From 1839 to 1847, Richard Evan Sly engraved a handful of revolving prints under the banner ‘R. Evan Sly’s New & Amusing Mechanical Prints’, which were sold by a number of London printsellers. Each lithographed scene has one or more windows cut into it over the characters' faces. Pinned to the verso is a rotating paper wheel, with a large number of alternative facial expressions. The wheel can be turned to cycle through a variety of smiles, grimaces, and leers to transform the main image. The Temperley Collection contains eight of Sly's mechanical prints: 'A Charming Young Sentinel'; 'The Bachelor's Looking Glass'; 'The Rivals'; 'The Infant' ("Mewling and peuking in the Nurse's arms"!); 'A Few of my Fair Admirers' (two examples); 'Grimaldi's Drolleries'; 'Garrick and Hogarth or the Artist Puzzled'. The latter is the most sophisticated, with the portraits that appear on Hogarth's canvases changing, in addition to the faces of the artist and his sitter.

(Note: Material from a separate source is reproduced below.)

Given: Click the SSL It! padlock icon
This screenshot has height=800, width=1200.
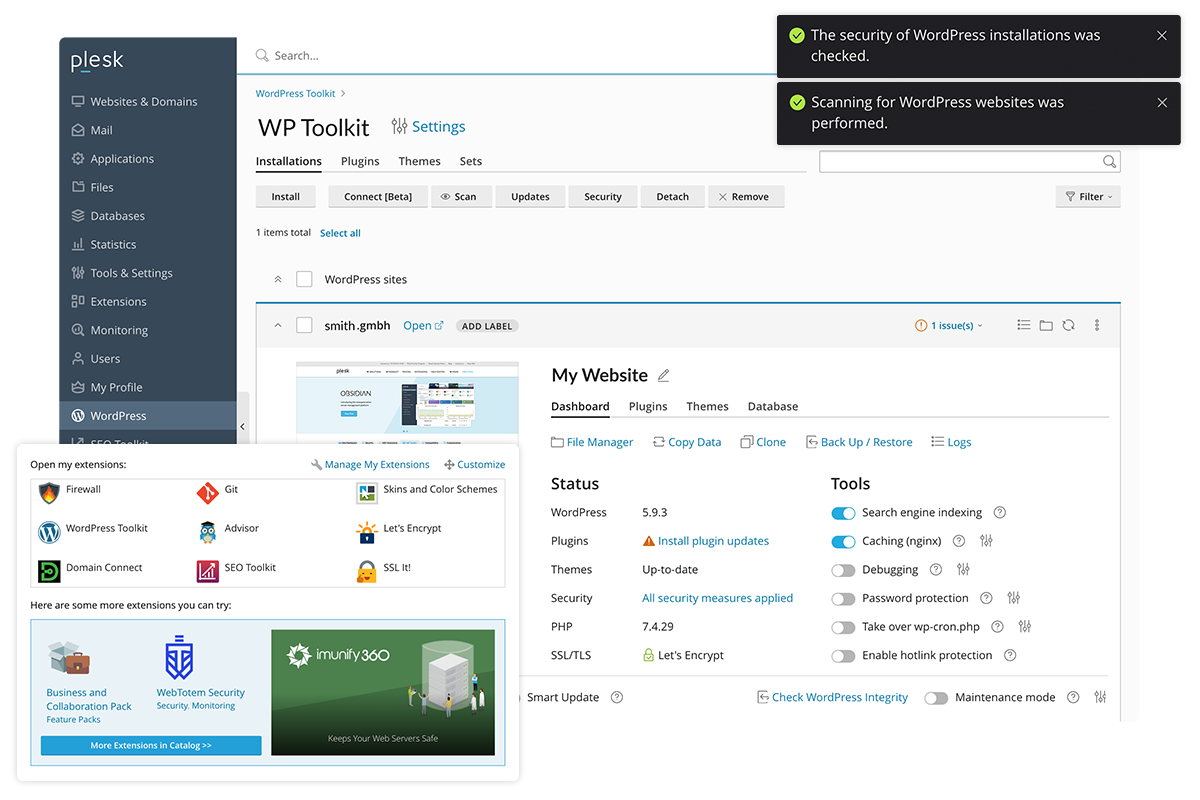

Other revolving transformation prints include William Spooner's 'Changing Drolleries', with examples showing a family playing music together, and a couple bickering in bed, Dean's 'The Royal Oak', in which revolving portraits of the royal family are set within a literal family tree, William Follit's 'Punch's Locomotive Picture Gallery', which shows the puppet displaying a selection of 240 pictures, and Chapman & Hall's 'Physiognoscopography', or 'Anatomy of the Stage', which cycles through 288 portraits of characters and actors.



Toymaker and publisher J. A. Reeves published a game called the 'Prophetic Index and Path to Matrimony', which is "dedicated to every unmarried sun & daughter of Adam". The octagonal chromolithograph has a church at its centre, with a clock whose hand can be made to spin. Complicated pathways lead to the entrance, along which finely-dressed people wander in couples or groups. On the verso, the rules are explained:



"1. Any Lady or Gentleman may name their age, or a number between 13 and 50, and believe that this apparatus never told an untruth, although first cousin to a fortune teller.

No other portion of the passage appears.